While Artificial Intelligence (AI) systems can be highly accurate, they are imperfect. As such, they may make incorrect decisions or predictions. Several challenges need to be solved for the development and adoption of technology.
One major challenge is the bias in AI systems. Bias in AI refers to the systematic differences between a model’s predicted and true output. These deviations can lead to incorrect or unfair outcomes, which can seriously affect critical fields like healthcare, finance, and criminal justice.

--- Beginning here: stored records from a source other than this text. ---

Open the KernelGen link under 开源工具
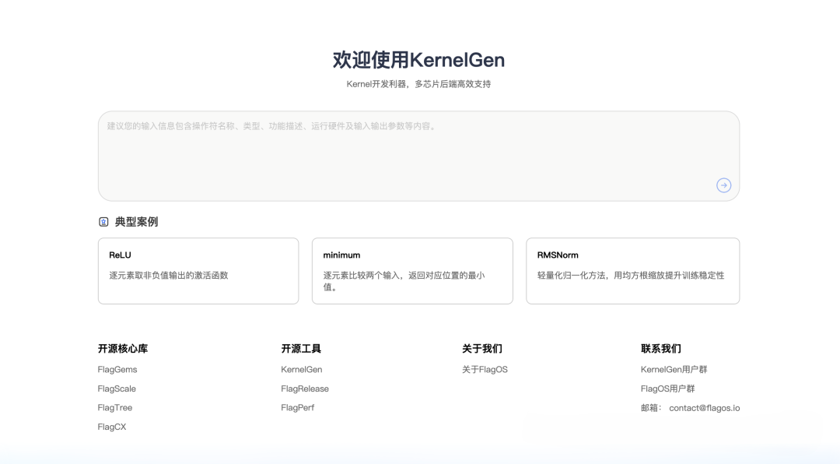This screenshot has width=840, height=464. pyautogui.click(x=302, y=370)
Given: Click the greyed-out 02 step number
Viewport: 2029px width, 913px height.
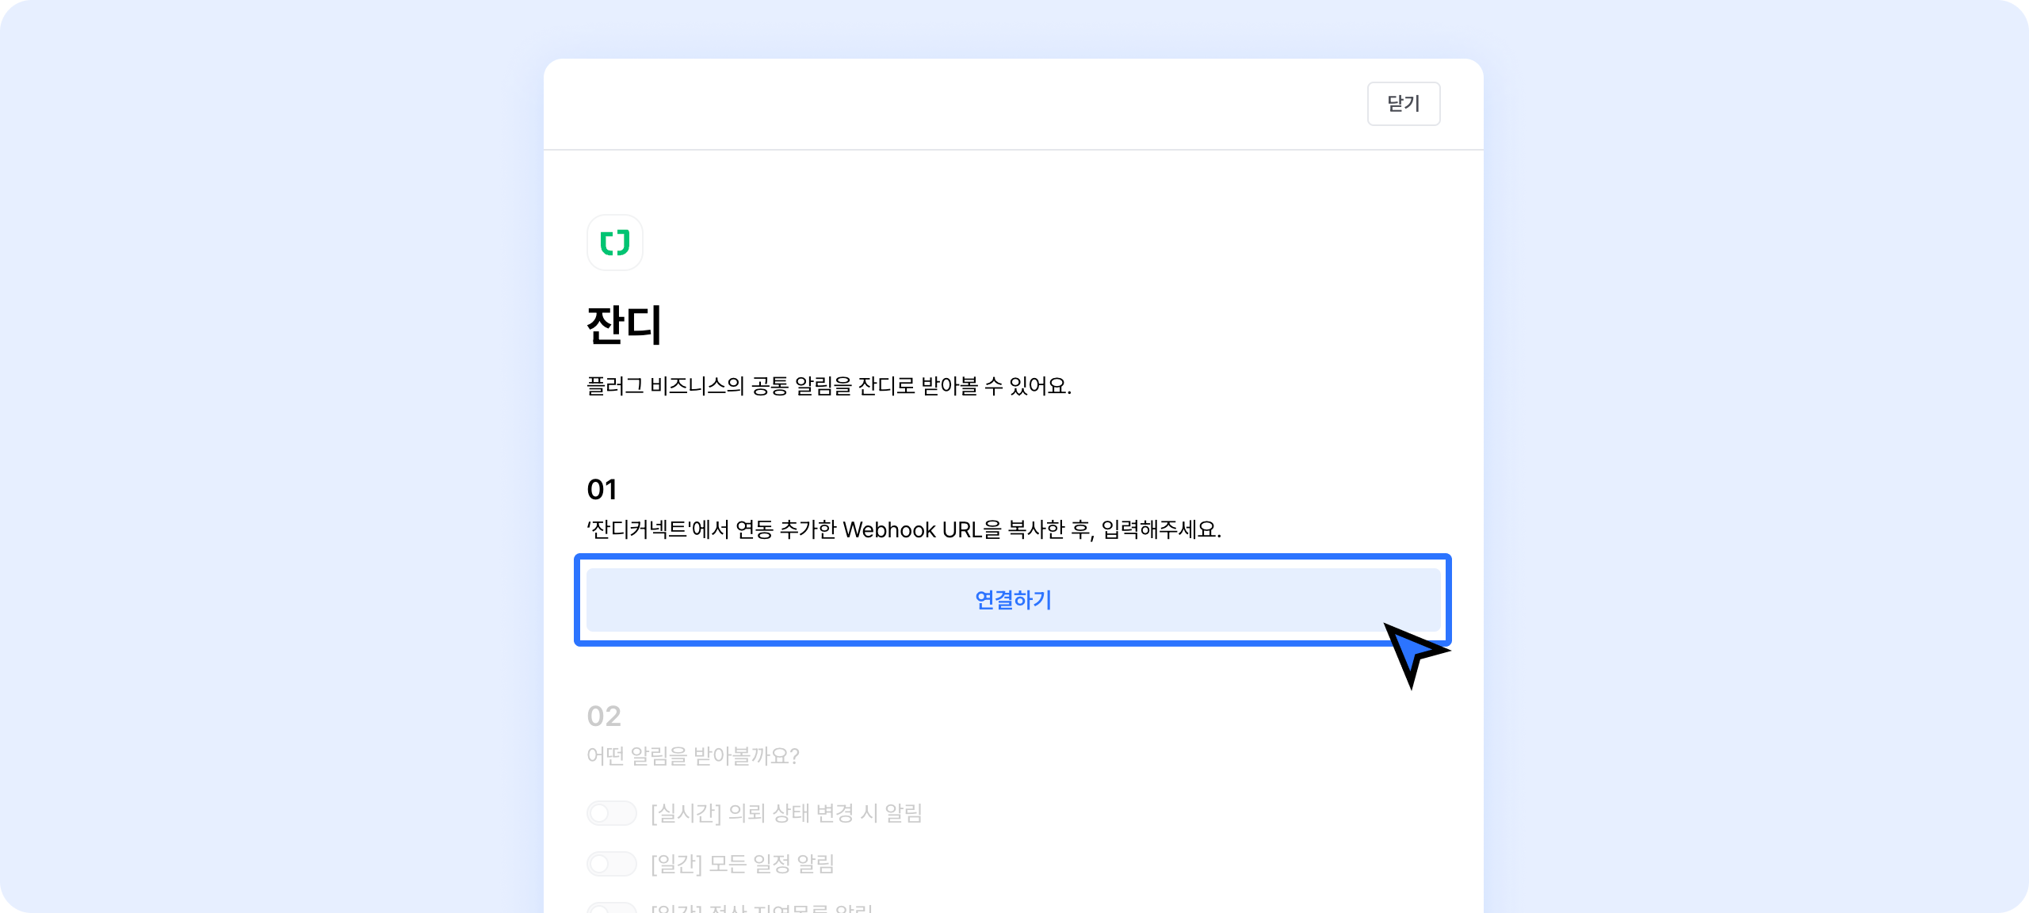Looking at the screenshot, I should pos(603,716).
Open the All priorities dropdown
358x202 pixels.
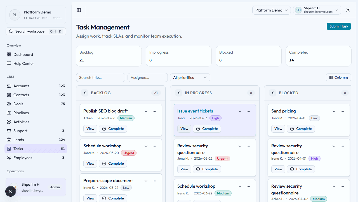pos(190,77)
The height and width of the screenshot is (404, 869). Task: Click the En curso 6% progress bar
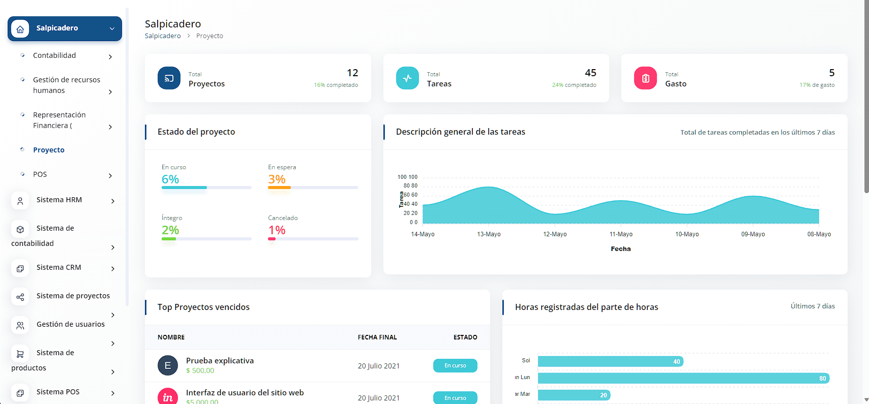[x=206, y=188]
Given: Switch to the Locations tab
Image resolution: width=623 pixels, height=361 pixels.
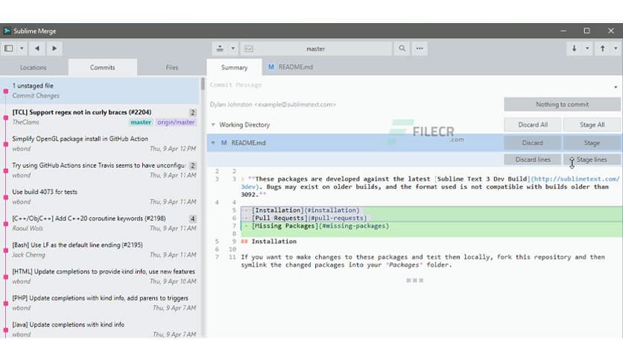Looking at the screenshot, I should point(34,67).
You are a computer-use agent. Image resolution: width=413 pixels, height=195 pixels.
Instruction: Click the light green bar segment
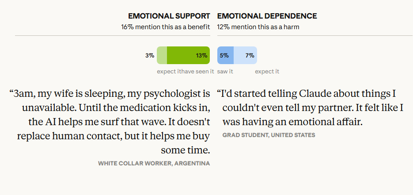click(162, 55)
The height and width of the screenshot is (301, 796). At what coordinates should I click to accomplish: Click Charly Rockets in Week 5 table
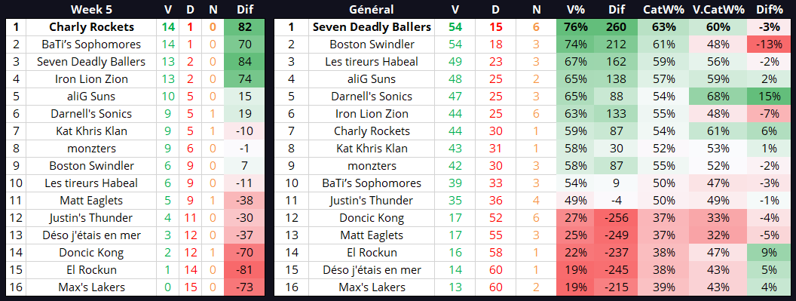click(92, 27)
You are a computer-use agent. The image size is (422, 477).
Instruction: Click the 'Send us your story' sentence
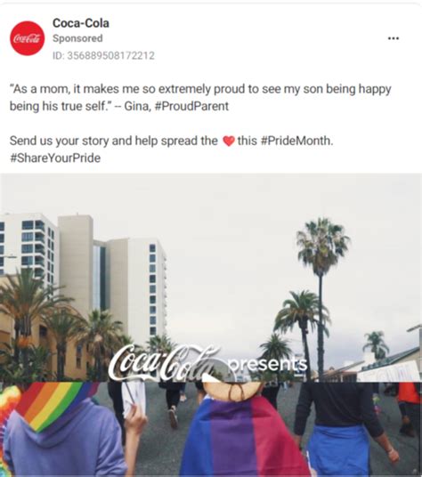[x=171, y=141]
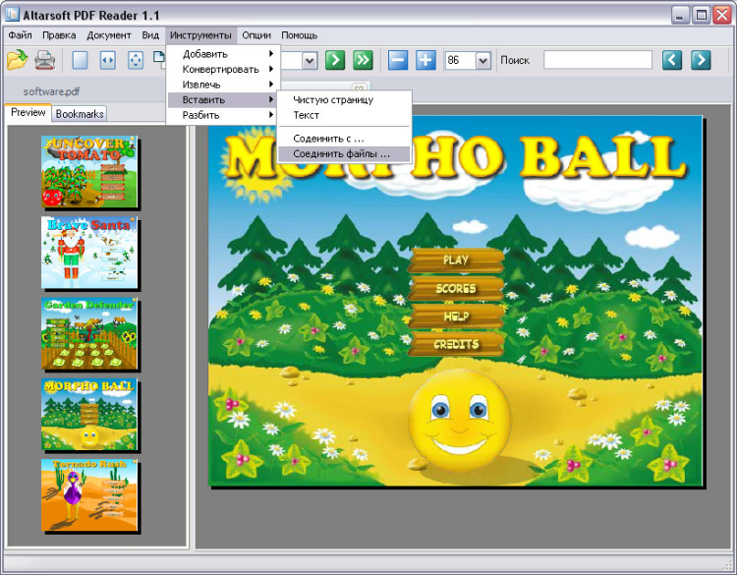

AI algorithms are only as good as the data they are trained on. If the data is biased, the AI system will also be. This can lead to unfair and unequal treatment of particular groups of people based on race, gender, age or sexuality. Adding to these problematic ethical implications is the potential for misuse of the technology by corporations or politicians.
Several types of bias can occur in AI.

These include:

  • Selection/ Sampling bias: This occurs when the total dataset correctly represents the population, but sample of data used to build the model is only partially representative of the entire population. For example, if a model is trained on data from a single demographic group, it may not accurately predict outcomes for other groups.
  • Algorithmic bias: This occurs when the algorithms used to build the model are inherently biased. For example, a model that uses gender as a predictor variable may be biased against a particular gender. As a result, the model learns the incorrect representation of data and its relationships within and with the target variable.
  • Human bias: This occurs when the data used to train the model is biased due to human error or bias. For example, if a dataset contains mostly positive examples, a model trained on this data may be biased toward predicting positive outcomes.
  • Representation bias: This occurs when certain groups or individuals are underrepresented in the overall dataset from which the training data is taken. For example, a model trained on data from a predominantly white population may not accurately predict outcomes for people of color. Here the data is not inclusive of the anomalies, outliers and diversity of the population. This is distinct from sampling bias because it concerns the entire underlying dataset–not just the sample.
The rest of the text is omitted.